Once the speakers were set in place and connected, I did some initial listening. The imaging and balance I’d heard at CES were there from the start, and the sound was better than expected with the speakers just installed in a new environment. Initially satisfied, I handed the remote control to Dr. Roland Gauder and Arturo Manzano. Upon listening, all three of us felt the location initially selected sounded very good. Dr. Gauder ran through a series of CDs he brought along with him to hear the performance of the system and make adjustments if necessary. My observation was that with each successive test track from his selected CD, he became more at ease. After some time had passed and the Dynamic Bass Control was adjusted +1.5dB to accommodate my room’s acoustics and the speakers’ position (which is more than seven feet out from the wall behind them), we switched to vinyl playback. This is where things really took off and the sound quality increased. Despite the vinyl format’s technical flaws, subjective listening still shows why it is often the preferred playback medium for many listeners. Since the setup and first listen went so well, we ended up playing vinyl from my collection for much of that afternoon. Most of my observations for that day were made off to the side of the listening area, since the distributor and manufacturer as my guests were sitting in the center position. What I can say is that even in the side listening position, I could easily observe proper placement of images and a tonal balance that was above average by a significant margin.
Later that afternoon, we switched the electronics to an Accuphase C-2820 preamp, A-70 amp, and DP-720 SACD/CD player. With the Accuphase electronics in the system, the Berlinas took on a slightly darker character with a generously full lower-midrange and upper bass. Some of the same songs had a bit more grunt and a little less sparkle. With either configuration, the RC 9 speakers were capable of providing significant amounts of music enjoyment and of revealing whatever hint of character the accompanying electronics possessed. The next day we did much of the same listening with different component combinations. In each case, the sound was above average by any measure I could think of.
I was pleased that the distributor and manufacturer were both happy with the sound they heard. Knowing the speakers only had 60 hours of playing time prior to CES 2015 and that there would be time for everything to settle in, I knew the sound would only get better (and it sure did).

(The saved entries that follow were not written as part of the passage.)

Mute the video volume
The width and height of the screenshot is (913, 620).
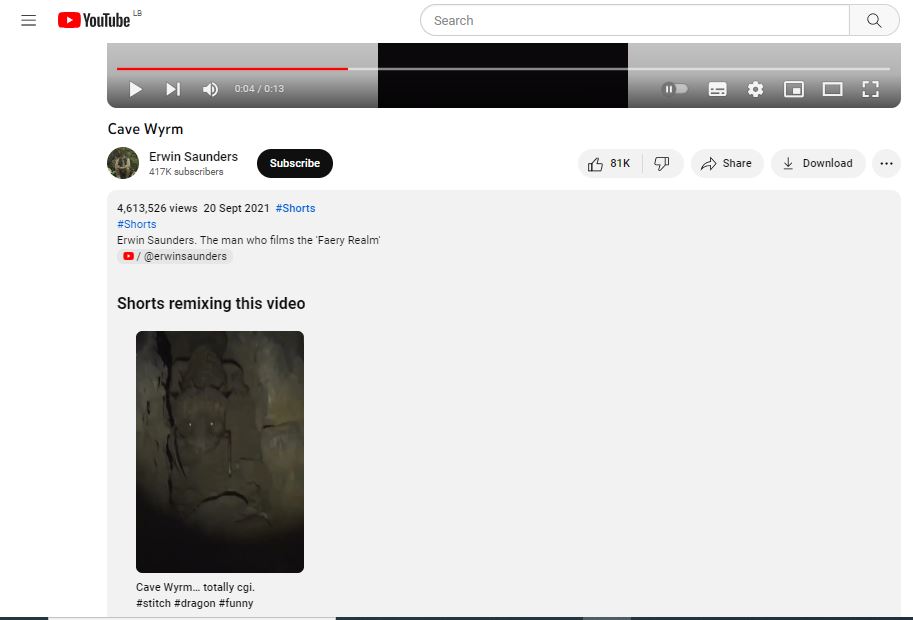pyautogui.click(x=210, y=89)
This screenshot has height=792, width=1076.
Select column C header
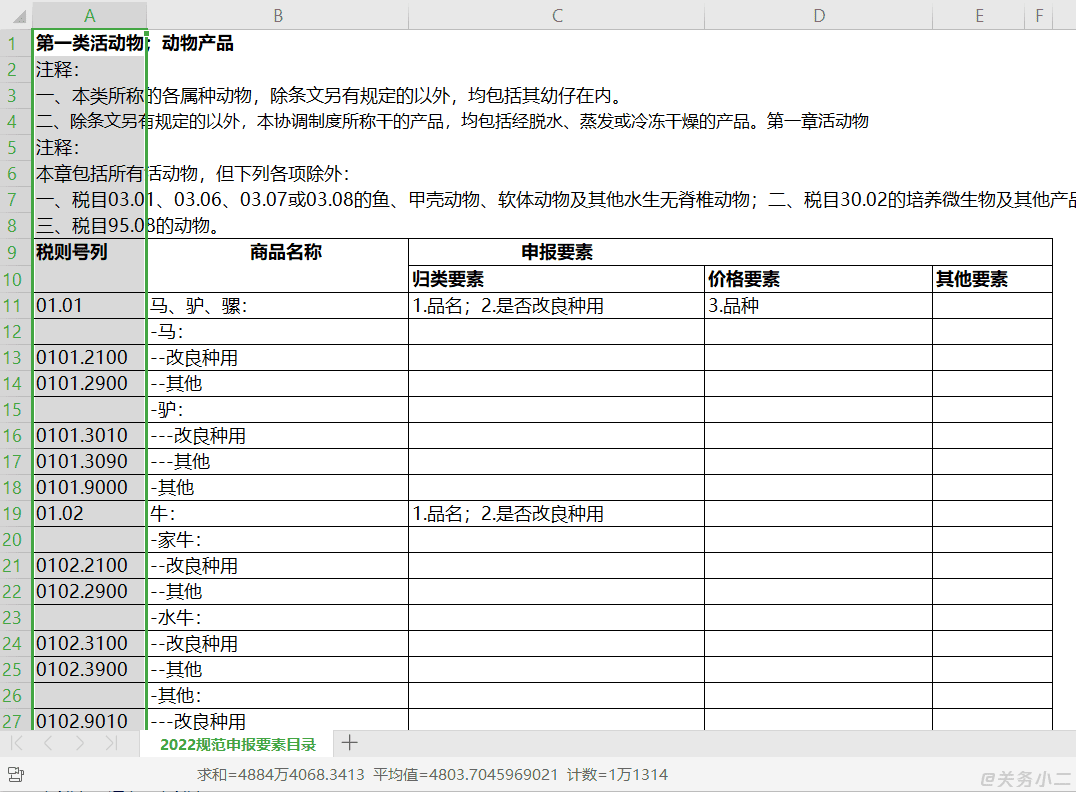(557, 15)
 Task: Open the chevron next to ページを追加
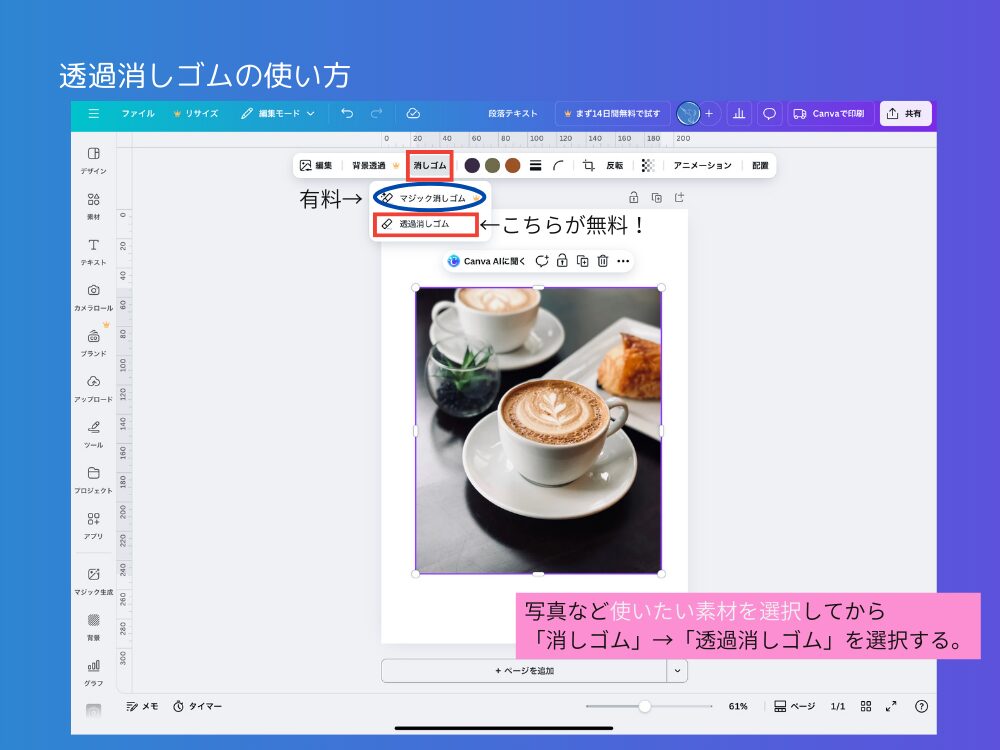point(676,669)

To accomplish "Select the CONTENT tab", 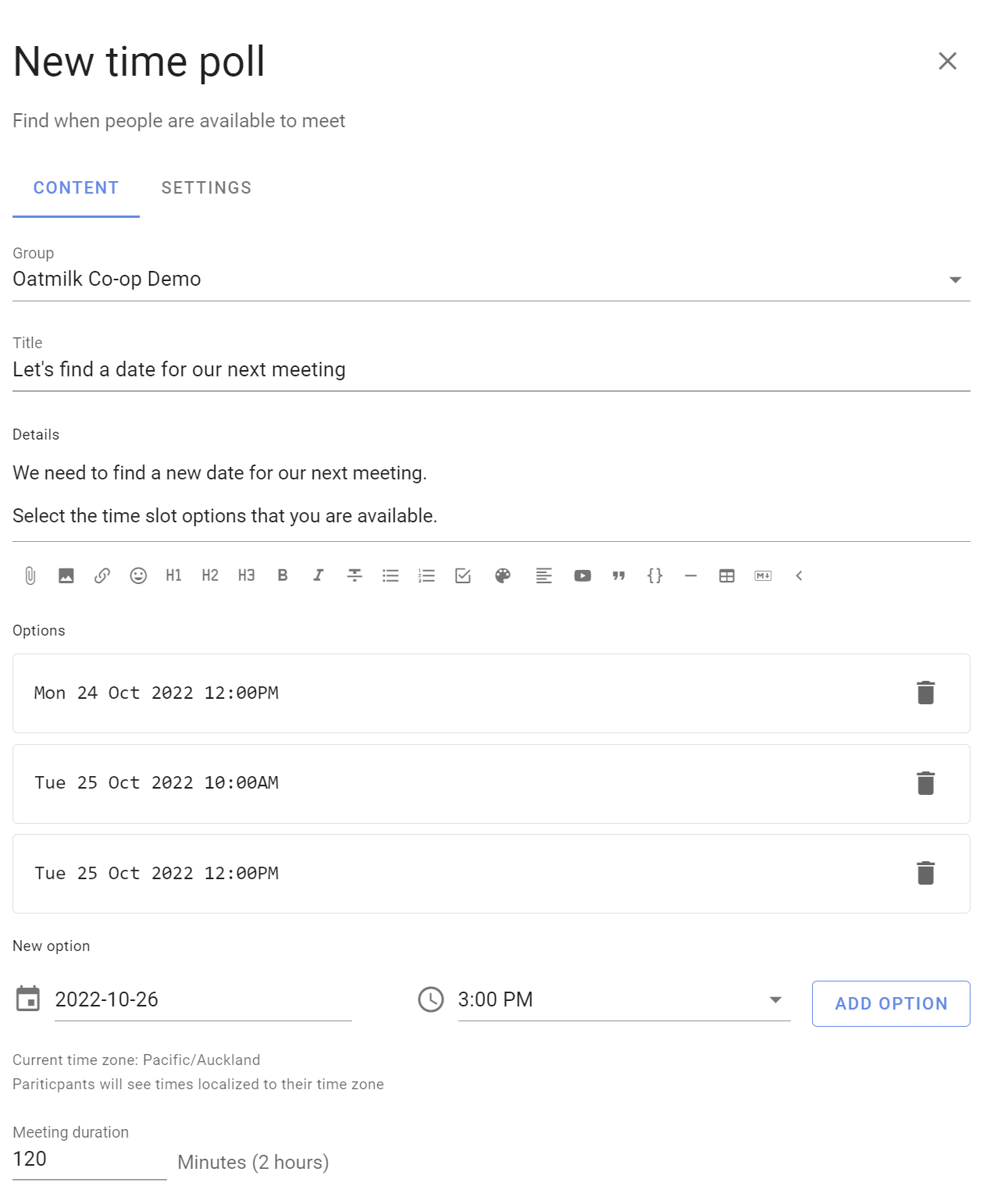I will 76,188.
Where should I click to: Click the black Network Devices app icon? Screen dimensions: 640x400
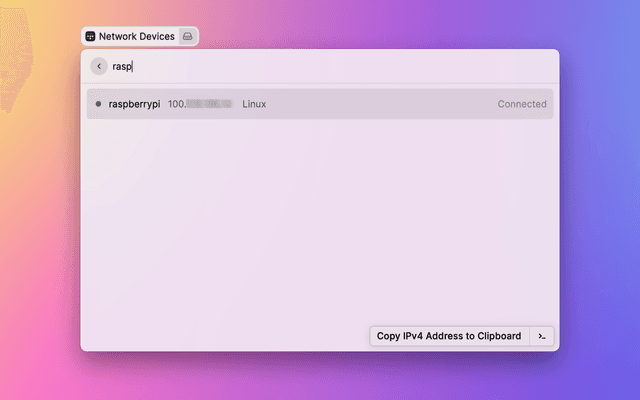coord(91,36)

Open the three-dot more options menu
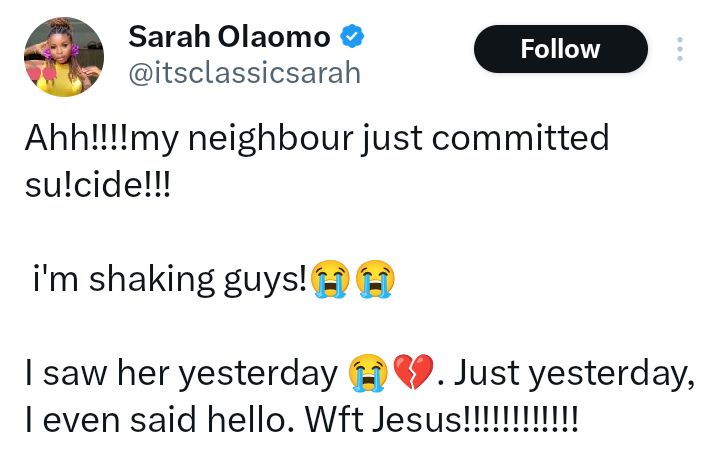[680, 49]
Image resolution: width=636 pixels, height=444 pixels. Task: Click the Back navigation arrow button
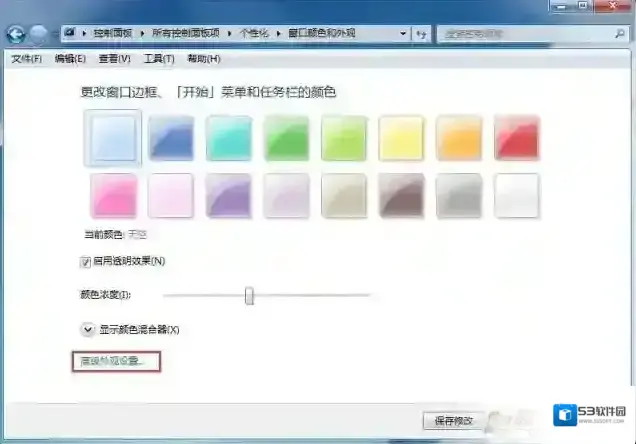(x=16, y=34)
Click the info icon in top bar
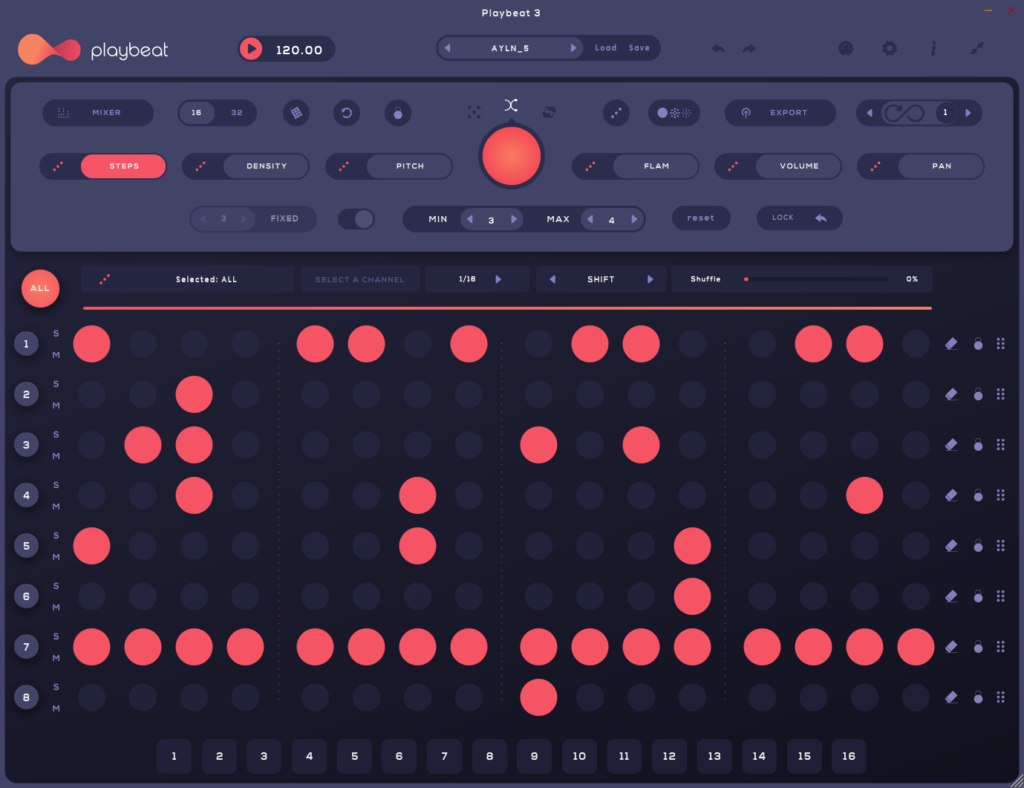 coord(933,48)
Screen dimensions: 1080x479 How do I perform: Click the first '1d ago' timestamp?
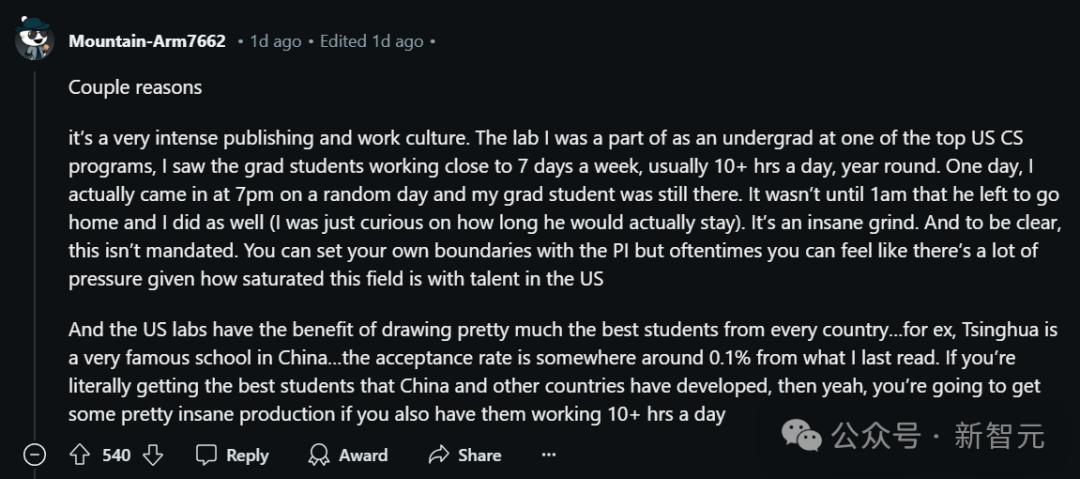pos(276,41)
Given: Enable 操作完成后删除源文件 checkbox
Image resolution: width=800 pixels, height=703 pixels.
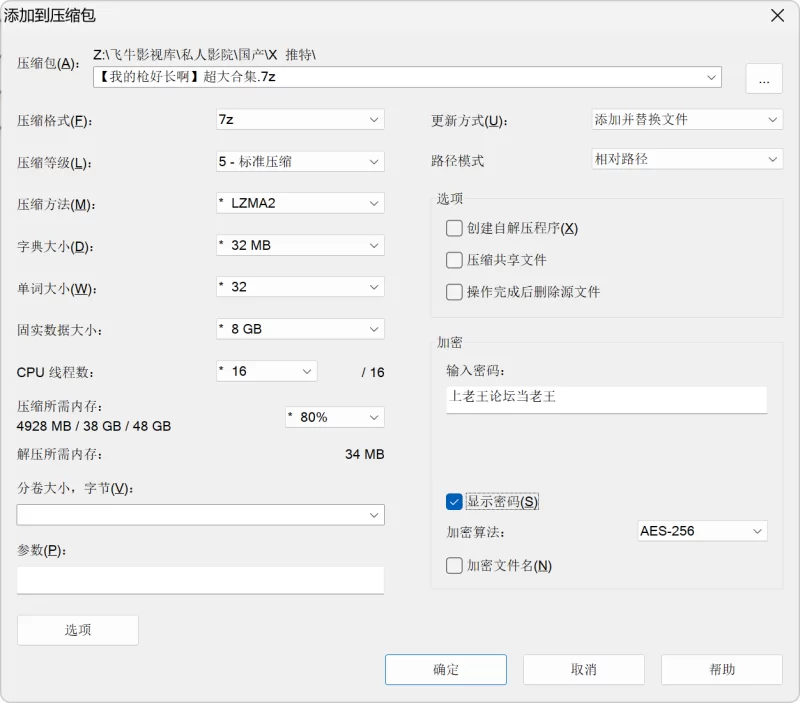Looking at the screenshot, I should pos(455,292).
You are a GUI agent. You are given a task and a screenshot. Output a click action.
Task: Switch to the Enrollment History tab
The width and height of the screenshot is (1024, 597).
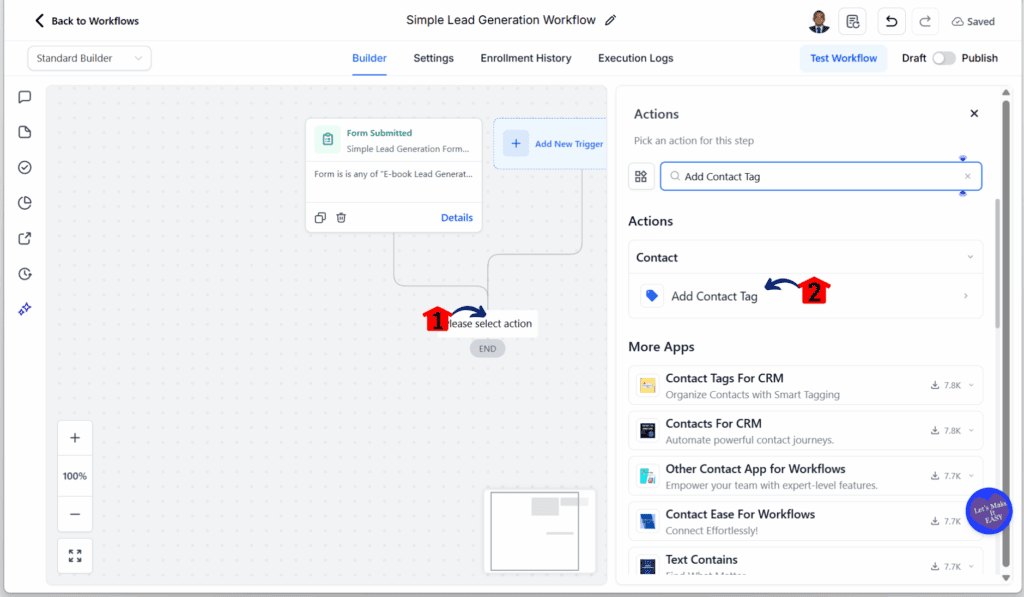pos(525,58)
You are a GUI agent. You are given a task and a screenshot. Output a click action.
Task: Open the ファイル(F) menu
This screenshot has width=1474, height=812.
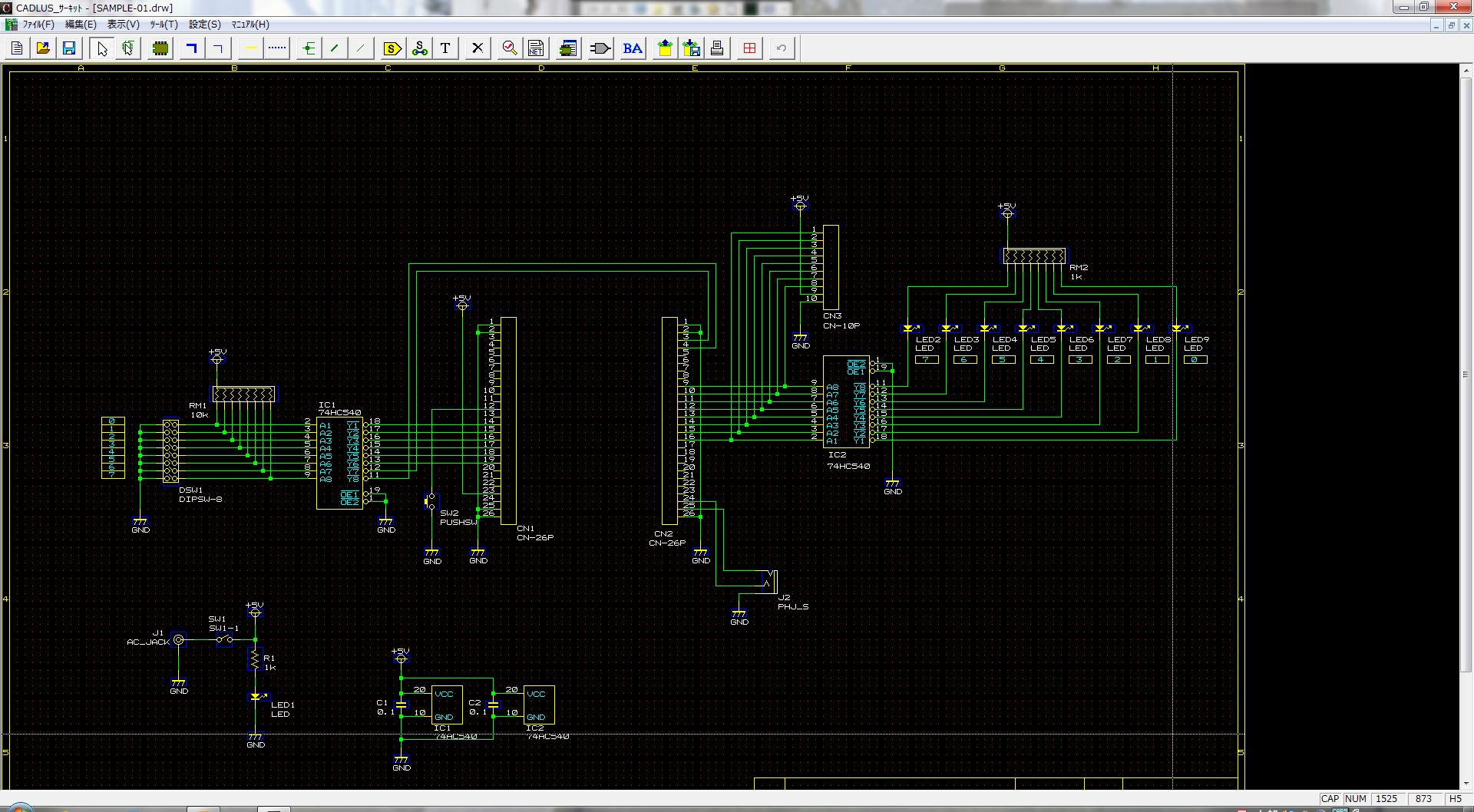click(x=38, y=25)
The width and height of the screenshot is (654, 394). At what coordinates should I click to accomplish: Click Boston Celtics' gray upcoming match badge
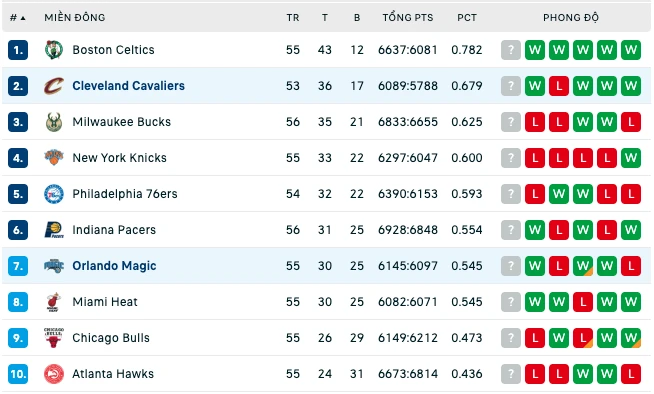[x=511, y=50]
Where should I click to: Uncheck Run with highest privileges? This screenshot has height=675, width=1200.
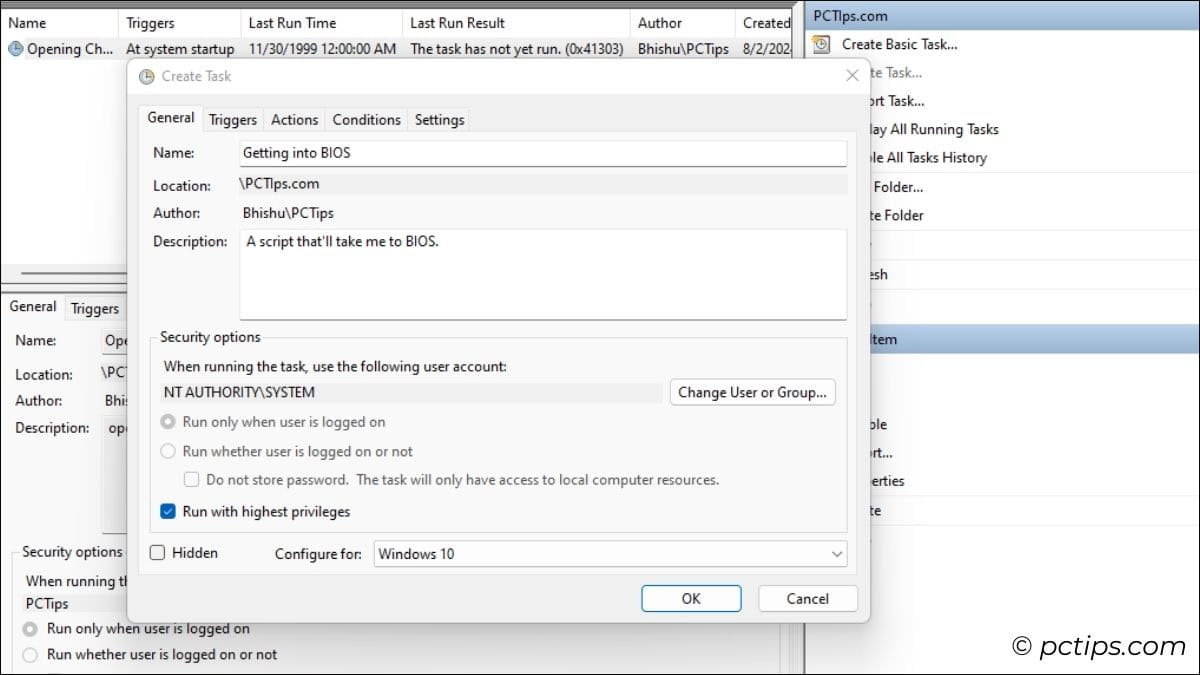169,511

While the Berlina RC 9 speakers were in for review, they were also used, in part, for my Ortofon A95 and Ayon CD-3sx reviews. Even though I could clearly identify everything reported during the review periods with my own speakers, when the Berlina RC 9 was playing, every aspect of the sound was cast in greater relief. The performance differences identified between the MC A95 and MC Anna were even clearer. The smooth operation of the Ayon CD-3sx was more apparent. The strengths and weaknesses of cartridges, turntables, phonostages, digital players, CD players, and other source components were heard with greater clarity. The preamps available during the evaluation (Accuphase C-2820, Dual Placette Active linestages, and the Siltech SAGA C1) showed clear sonic differences.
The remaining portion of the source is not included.